In August 1957 Commander Gladstone was appointed as the naval member in the South East Asia Treaty Organization (SEATO) Military Planning Office in Bangkok, Thailand. This was a busy period with substantial work required to plan the many SEATO exercises undertaken. He returned to Australia in early 1959 and took up the position of Executive Officer at the Naval Air Station - HMAS Albatross. Gladstone was promoted Acting Captain in September 1960 and posted to Navy Office, in Canberra, as the Director of Manning in Training. He was confirmed in the rank of Captain in June 1961.

At this point in his career Gladstone feared his seagoing days were over but in May 1962 he was appointed to command the RAN tanker HMAS Tide Austral then completing its loan service to the Royal Navy. He joined the tanker in England and she was commissioned as HMAS Supply on 7 September 1962 and soon after sailed for Australia in company with six ex-Royal Navy Ton Class minesweepers that had also been purchased for use by the RAN. Supply operated in Australian and Southeast Asian waters during 1963-64 supporting RAN exercises and ship deployments.

Gladstone relinquished command of the tanker in late 1964 and took up his next appointment in the Australian High Commission in London as the Assistant Head of the Joint Services Staff. He returned to Australia in early 1967 and was appointed in charge of the officer structure and training working party; as part of the Chief of Naval Personnel branch in Navy Office. With this review completed he was appointed to the Sydney shore depot HMAS Kuttabul, in late 1967, in order to become the Commanding Officer of the new escort maintenance ship Stalwart being built at Cockatoo Island Dockyard.

HMAS Stalwart was commissioned in Sydney on 8 February 1968 with Captain Gladstone as her first Commanding Officer. Stalwart took part in her initial workups in Australian waters and was involved in Exercise CORAL SANDS in September 1968. She was awarded the 1968 Duke of Gloucester’s Cup as the most efficient ship in the RAN. After relinquishing command of Stalwart Geoffrey Gladstone proceed to Britain to study at the Imperial Defence College in London during 1969.

He returned to Australia in late 1969 and in January 1970 took command of the aircraft carrier HMAS Melbourne, his third ‘big ship’ command in eight years.

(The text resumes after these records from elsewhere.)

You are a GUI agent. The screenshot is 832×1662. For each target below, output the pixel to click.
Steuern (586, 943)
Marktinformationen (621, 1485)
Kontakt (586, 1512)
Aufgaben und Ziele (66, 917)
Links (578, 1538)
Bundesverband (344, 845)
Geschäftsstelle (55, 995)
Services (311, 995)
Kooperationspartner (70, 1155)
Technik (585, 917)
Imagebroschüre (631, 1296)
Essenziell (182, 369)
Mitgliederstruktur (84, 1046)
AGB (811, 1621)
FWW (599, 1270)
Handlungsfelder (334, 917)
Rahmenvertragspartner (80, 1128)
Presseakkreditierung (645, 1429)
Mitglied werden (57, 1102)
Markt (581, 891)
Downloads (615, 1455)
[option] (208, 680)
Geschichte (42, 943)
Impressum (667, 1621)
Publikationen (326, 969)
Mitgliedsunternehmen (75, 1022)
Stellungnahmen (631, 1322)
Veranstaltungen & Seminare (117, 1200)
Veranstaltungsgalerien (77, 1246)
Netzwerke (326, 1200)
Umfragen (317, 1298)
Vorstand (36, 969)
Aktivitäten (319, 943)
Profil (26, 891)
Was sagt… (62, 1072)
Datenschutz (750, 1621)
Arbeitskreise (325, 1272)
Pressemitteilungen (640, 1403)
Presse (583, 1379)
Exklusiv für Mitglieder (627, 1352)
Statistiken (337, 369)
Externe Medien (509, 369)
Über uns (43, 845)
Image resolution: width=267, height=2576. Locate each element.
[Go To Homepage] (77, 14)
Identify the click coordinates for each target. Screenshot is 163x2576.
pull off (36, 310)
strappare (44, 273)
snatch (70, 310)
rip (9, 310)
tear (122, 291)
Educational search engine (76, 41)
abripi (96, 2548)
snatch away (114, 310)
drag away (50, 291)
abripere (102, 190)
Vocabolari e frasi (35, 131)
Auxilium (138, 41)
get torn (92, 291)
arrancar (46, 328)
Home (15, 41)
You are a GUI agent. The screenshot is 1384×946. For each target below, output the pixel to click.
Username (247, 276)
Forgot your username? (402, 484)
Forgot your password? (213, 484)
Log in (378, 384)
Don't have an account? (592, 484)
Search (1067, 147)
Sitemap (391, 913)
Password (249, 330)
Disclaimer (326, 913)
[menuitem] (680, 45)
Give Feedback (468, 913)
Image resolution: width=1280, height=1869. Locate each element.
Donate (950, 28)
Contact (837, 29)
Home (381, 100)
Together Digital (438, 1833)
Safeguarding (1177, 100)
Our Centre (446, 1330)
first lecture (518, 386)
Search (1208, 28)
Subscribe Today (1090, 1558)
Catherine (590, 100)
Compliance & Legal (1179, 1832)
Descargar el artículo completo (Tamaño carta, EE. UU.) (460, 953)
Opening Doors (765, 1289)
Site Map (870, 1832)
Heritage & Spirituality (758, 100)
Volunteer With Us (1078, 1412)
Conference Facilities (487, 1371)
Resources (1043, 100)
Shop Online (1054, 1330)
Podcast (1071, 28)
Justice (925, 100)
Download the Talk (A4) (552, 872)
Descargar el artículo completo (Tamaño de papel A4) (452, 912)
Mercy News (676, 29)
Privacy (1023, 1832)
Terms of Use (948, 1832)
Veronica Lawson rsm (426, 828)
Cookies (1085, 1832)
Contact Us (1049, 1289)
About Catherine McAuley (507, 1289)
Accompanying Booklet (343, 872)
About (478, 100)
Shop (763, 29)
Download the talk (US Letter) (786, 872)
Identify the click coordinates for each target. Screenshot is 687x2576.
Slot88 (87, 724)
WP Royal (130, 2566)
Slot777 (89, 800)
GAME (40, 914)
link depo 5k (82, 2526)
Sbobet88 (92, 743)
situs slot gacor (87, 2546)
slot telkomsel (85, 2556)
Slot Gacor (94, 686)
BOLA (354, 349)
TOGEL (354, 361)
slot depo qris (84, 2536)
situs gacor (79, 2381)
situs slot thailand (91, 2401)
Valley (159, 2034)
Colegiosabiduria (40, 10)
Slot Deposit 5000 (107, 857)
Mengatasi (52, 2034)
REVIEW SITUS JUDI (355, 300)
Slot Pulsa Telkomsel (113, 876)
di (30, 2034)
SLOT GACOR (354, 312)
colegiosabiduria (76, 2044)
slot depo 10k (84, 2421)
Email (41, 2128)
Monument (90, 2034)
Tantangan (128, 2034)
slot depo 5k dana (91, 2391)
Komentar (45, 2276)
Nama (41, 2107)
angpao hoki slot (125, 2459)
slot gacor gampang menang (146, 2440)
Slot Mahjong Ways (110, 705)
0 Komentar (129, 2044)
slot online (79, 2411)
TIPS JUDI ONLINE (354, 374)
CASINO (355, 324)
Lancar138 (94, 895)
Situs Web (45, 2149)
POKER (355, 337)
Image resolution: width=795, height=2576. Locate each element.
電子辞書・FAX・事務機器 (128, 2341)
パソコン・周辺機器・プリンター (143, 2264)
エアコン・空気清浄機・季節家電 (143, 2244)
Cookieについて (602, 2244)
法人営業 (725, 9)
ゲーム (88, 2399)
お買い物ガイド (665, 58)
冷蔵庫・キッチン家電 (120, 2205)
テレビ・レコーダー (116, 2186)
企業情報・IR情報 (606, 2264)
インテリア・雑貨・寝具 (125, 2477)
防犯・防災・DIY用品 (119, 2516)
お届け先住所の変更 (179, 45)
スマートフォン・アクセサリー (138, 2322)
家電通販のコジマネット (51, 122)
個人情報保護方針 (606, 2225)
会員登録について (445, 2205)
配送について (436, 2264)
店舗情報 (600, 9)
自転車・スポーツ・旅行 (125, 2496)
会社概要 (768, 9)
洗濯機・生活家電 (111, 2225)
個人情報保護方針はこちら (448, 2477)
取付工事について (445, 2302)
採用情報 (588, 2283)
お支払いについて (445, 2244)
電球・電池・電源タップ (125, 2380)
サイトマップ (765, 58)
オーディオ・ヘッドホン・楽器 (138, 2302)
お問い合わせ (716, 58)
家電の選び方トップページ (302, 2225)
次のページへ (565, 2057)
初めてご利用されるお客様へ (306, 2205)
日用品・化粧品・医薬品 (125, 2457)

Melbourne operated in Australian waters and also deployed to Asia for various exercises and port visits to Subic Bay, Manila, Sattahip (Thailand), Hong Kong, Osaka, Kobe and Singapore. Captain Gladstone handed over command of Melbourne in February 1971 and returned to Britain to become the Head of the Australian Defence Staff and Defence Advisor to the Australian High Commissioner in London. He was promoted Rear Admiral on 1 June 1971.

After returning to Australia, Rear Admiral Gladstone was appointed as the Deputy Chief of Naval Staff in January 1974 and held this position until November 1975 during which time the RAN began the long road towards integration as part of the Australian Defence Force following the 1973 Tange Review. He was appointed as an Officer of the Order of Australia (AO) in June 1975 for his “distinguished service in several responsible positions”. Gladstone was then appointed as the Fleet Commander based in Sydney and at times embarked in the aircraft carrier Melbourne. His final task as Fleet Commander was embarking in Melbourne as the senior officer for her deployment to Britain, along with the destroyer HMAS Brisbane and frigate HMNZS Canterbury, for the Queen Elizabeth II Silver Jubilee celebrations and the fleet review at Spithead. Upon return to Australia, in October 1977, he retired from the RAN after 42 years of service and he and Charmian resided in Canberra where he became the local representative for the French aircraft firm UTA Ltd. In 1990 he attended the decommissioning ceremony for Stalwart in Sydney.

Rear Admiral Gladstone died on 7 September 1999 and his funeral took place at the Garden Island Dockyard Chapel.